Task directions. Give the lines below again exactly, starting with the line that holds "Click the verped tile" and going on through the line that holds "Screen dimensions: 1912x924".

#### Given information ####

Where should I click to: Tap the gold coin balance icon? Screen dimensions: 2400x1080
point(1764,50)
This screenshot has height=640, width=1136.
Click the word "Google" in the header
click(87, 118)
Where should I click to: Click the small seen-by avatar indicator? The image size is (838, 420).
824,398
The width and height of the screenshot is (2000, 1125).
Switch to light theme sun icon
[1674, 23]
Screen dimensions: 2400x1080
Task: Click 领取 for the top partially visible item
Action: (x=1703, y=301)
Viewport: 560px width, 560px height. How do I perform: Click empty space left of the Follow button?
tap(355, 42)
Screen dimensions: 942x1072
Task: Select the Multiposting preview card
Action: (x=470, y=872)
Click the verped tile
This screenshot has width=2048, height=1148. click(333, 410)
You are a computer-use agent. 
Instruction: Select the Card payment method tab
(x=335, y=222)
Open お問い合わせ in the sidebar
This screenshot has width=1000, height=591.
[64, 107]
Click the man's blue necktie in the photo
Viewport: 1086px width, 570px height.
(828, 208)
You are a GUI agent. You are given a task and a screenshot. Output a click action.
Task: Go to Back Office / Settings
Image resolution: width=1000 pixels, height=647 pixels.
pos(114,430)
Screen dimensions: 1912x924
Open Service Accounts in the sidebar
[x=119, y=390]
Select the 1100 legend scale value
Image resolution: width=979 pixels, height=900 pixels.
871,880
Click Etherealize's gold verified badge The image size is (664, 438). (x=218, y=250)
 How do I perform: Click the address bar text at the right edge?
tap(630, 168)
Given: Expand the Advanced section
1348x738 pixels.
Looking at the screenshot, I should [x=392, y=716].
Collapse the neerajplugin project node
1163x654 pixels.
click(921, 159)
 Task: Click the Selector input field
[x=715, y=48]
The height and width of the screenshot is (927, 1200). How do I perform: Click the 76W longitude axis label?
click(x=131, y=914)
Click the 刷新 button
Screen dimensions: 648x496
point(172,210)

####

Expected answer.
Click the verped tile
This screenshot has width=2048, height=1148. click(333, 410)
You are a computer-use agent. 
Instruction: Select the Card payment method tab
(x=335, y=222)
Open お問い合わせ in the sidebar
This screenshot has width=1000, height=591.
[64, 107]
Click the man's blue necktie in the photo
Viewport: 1086px width, 570px height.
(828, 208)
You are a GUI agent. You are given a task and a screenshot. Output a click action.
Task: Go to Back Office / Settings
Image resolution: width=1000 pixels, height=647 pixels.
pos(114,430)
Screen dimensions: 1912x924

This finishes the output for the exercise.